Why serial communication connects to external devices in Raspberry Pi - Performance Analysis
When Raspberry Pi communicates with external devices using serial communication, it sends and receives data step by step.
We want to understand how the time it takes grows as the amount of data increases.
Analyze the time complexity of the following code snippet.
import serial
ser = serial.Serial('/dev/ttyUSB0', 9600)
data = b"Hello, device!"
for byte in data:
ser.write(bytes([byte]))
response = ser.read(1)
ser.close()
This code sends data one byte at a time to an external device and waits for a one-byte response for each sent byte.
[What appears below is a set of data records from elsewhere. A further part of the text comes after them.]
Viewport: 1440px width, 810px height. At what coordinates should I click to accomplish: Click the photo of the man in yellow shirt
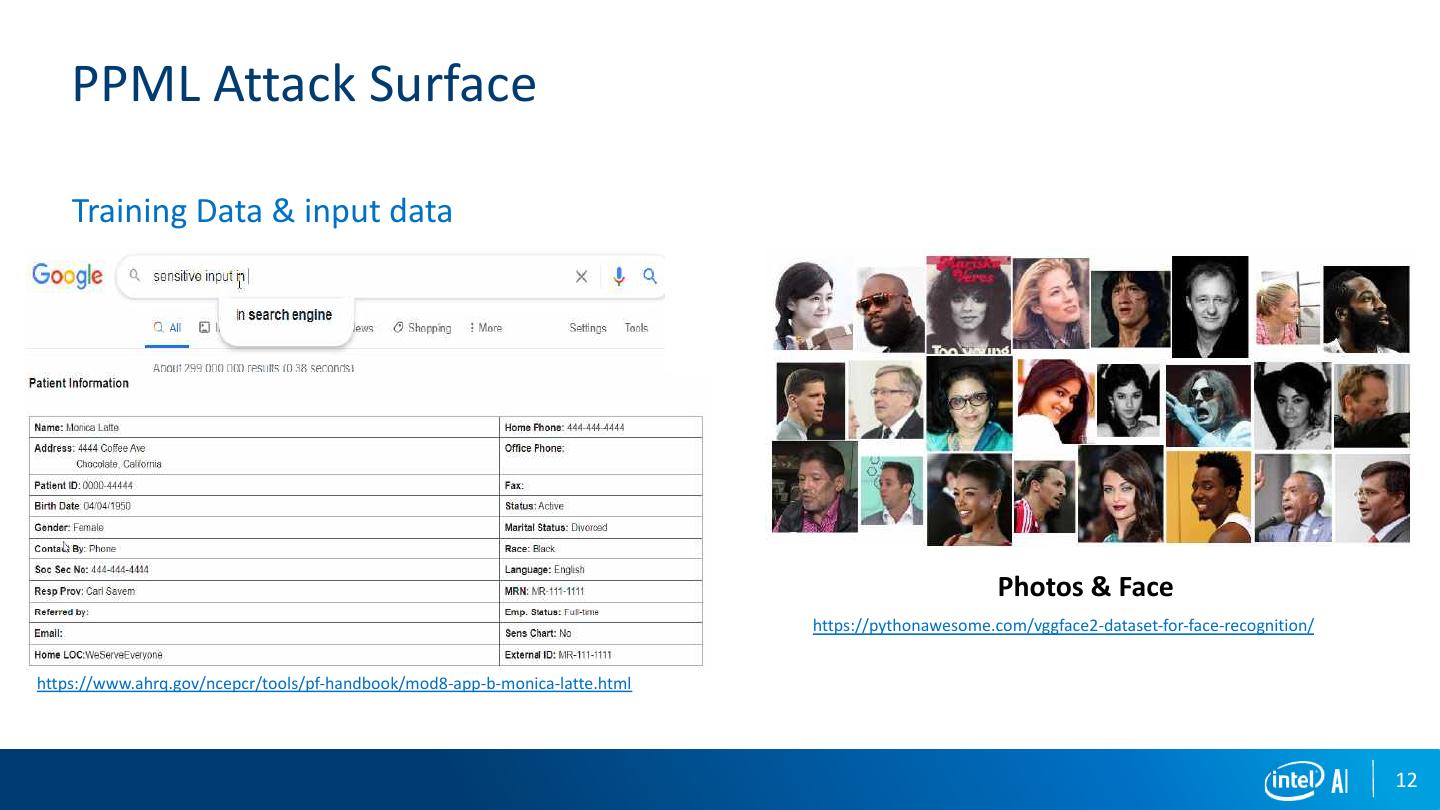pyautogui.click(x=1208, y=497)
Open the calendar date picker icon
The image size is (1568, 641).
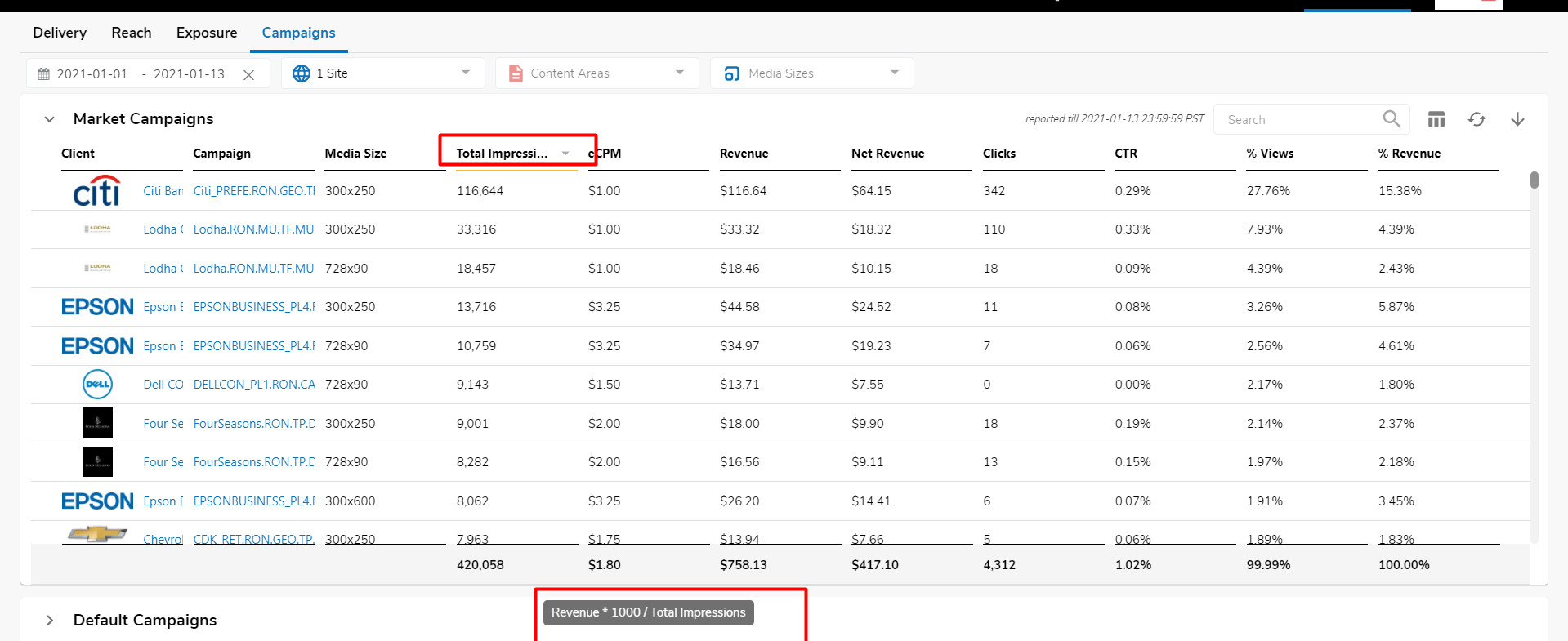(x=44, y=74)

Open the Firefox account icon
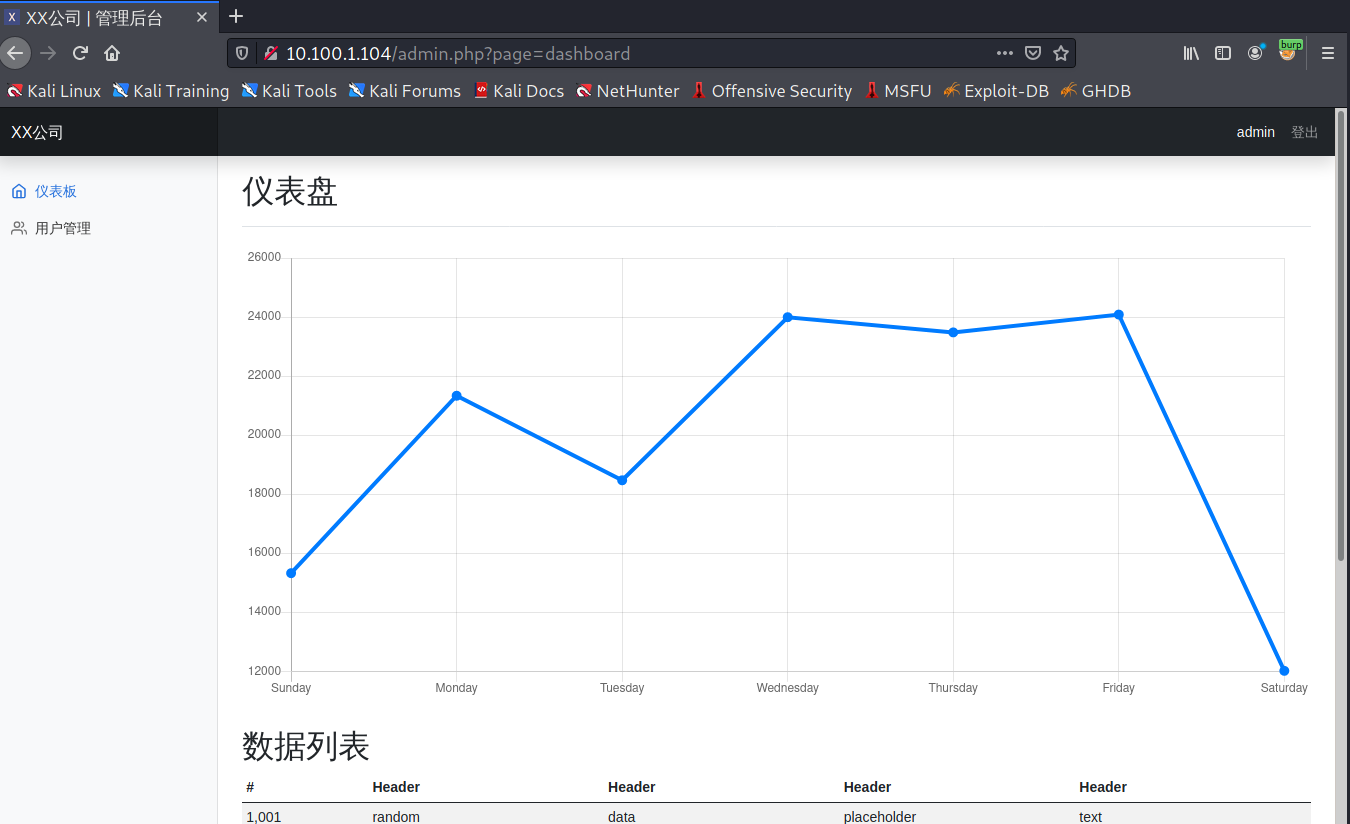tap(1255, 53)
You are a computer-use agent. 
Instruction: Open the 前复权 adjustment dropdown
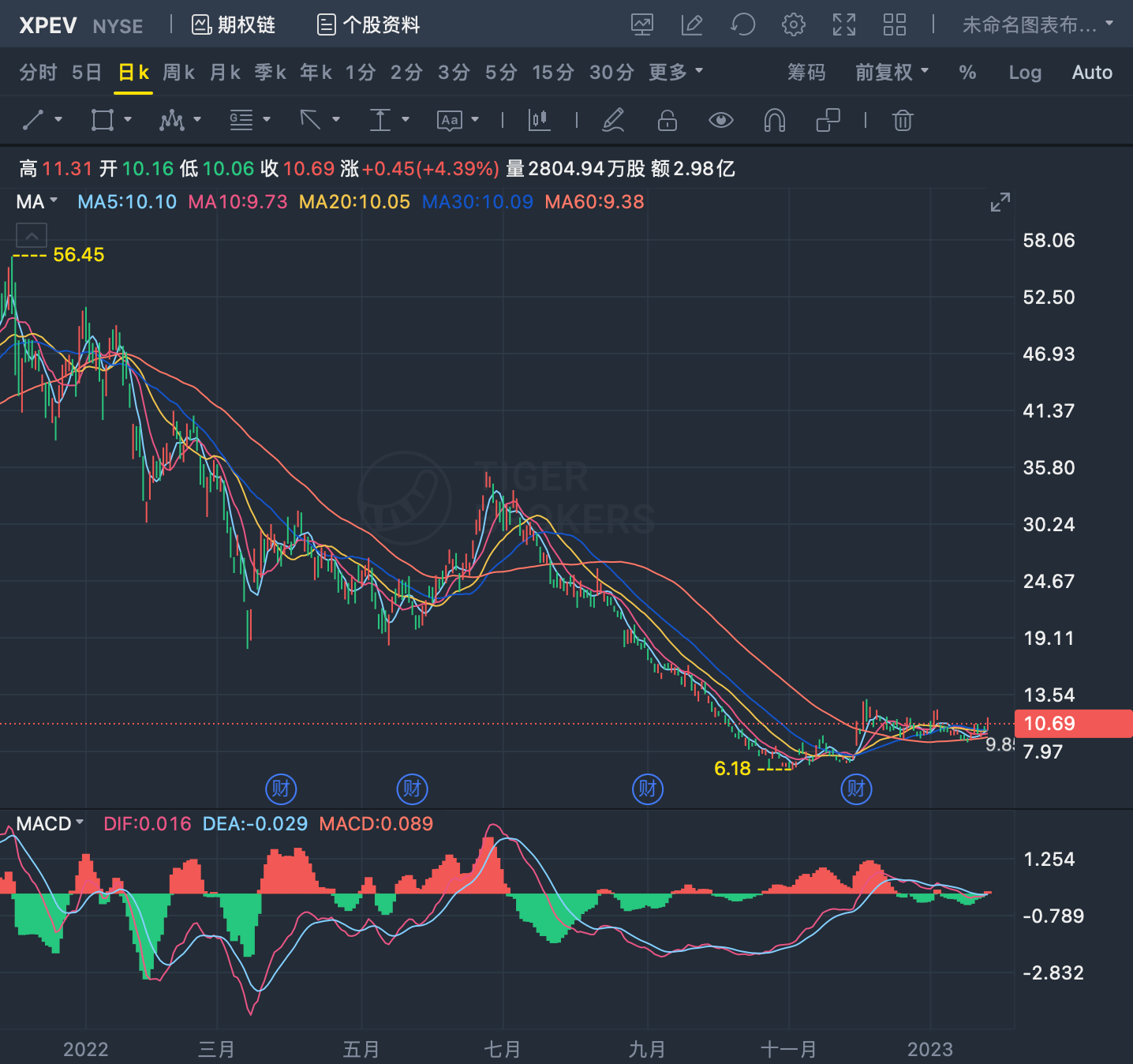(892, 72)
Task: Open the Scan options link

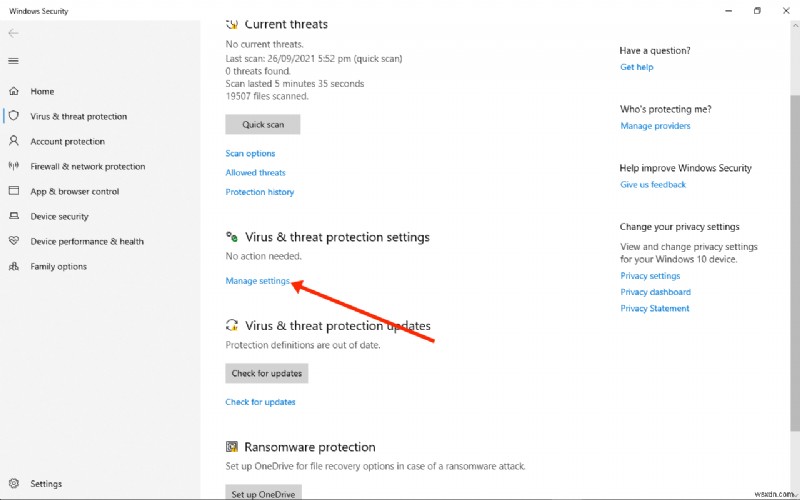Action: 250,153
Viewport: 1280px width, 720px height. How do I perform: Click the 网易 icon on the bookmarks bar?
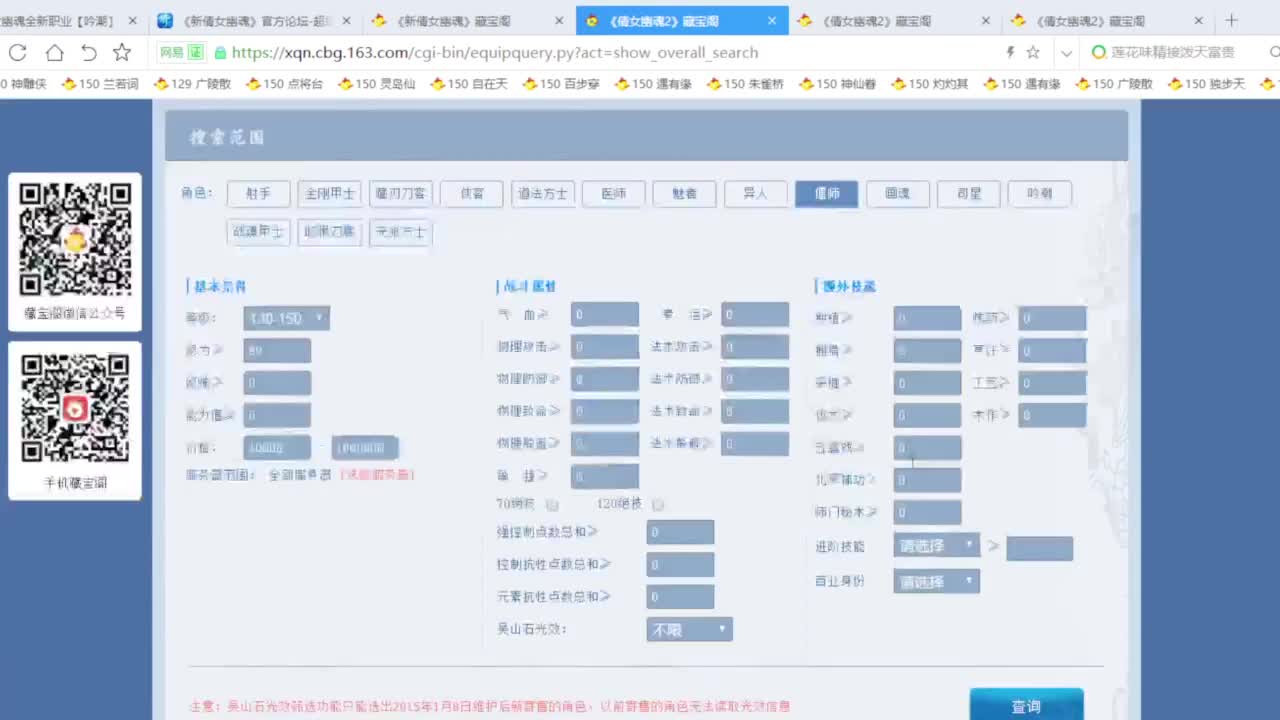pos(171,52)
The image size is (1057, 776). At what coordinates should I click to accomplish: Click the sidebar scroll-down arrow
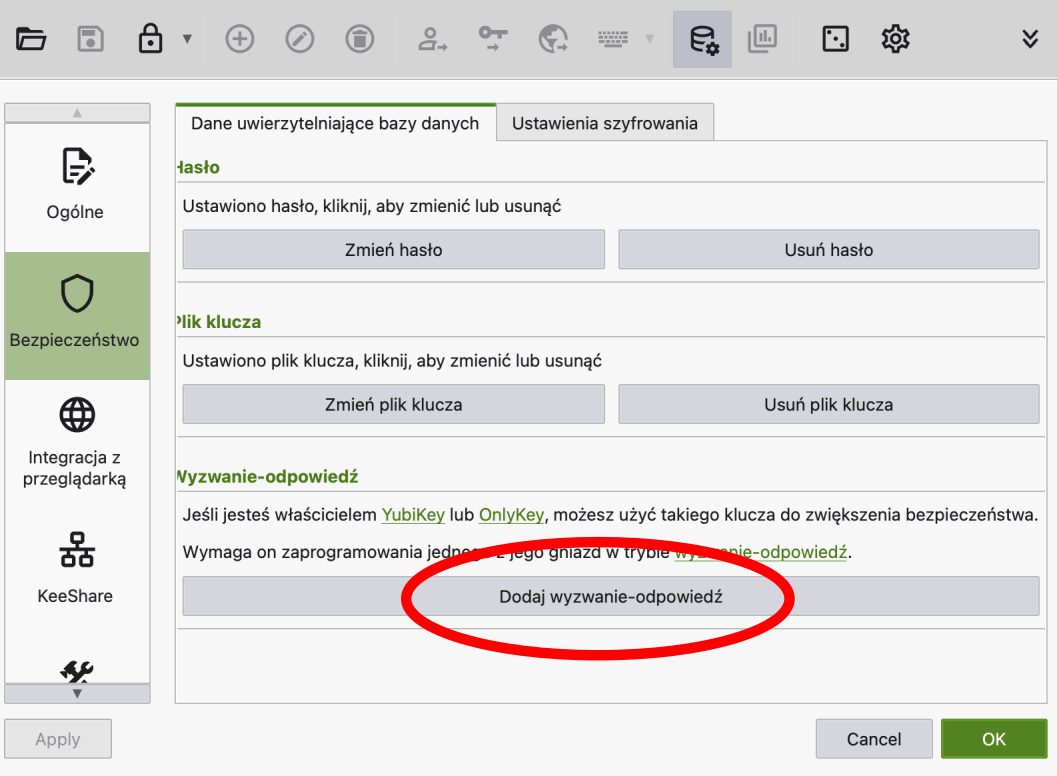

- Primary operation: Loop over each byte in the data to send and receive response.
- How many times: Once for every byte in the data.
Each byte sent requires one write and one read operation, so the total steps grow directly with data size.
| Input Size (n) | Approx. Operations |
|---|---|
| 10 | 20 (10 writes + 10 reads) |
| 100 | 200 (100 writes + 100 reads) |
| 1000 | 2000 (1000 writes + 1000 reads) |
Pattern observation: The number of operations grows in a straight line as data size increases.
Time Complexity: O(n)
This means the time to send and receive data grows directly in proportion to the number of bytes.
[X] Wrong: "Sending data over serial is instant and does not depend on data size."
[OK] Correct: Each byte must be sent and acknowledged, so more data means more time spent.
Understanding how communication time grows with data size helps you design efficient device interactions and shows you can think about real-world performance.
"What if we sent data in larger chunks instead of byte by byte? How would the time complexity change?"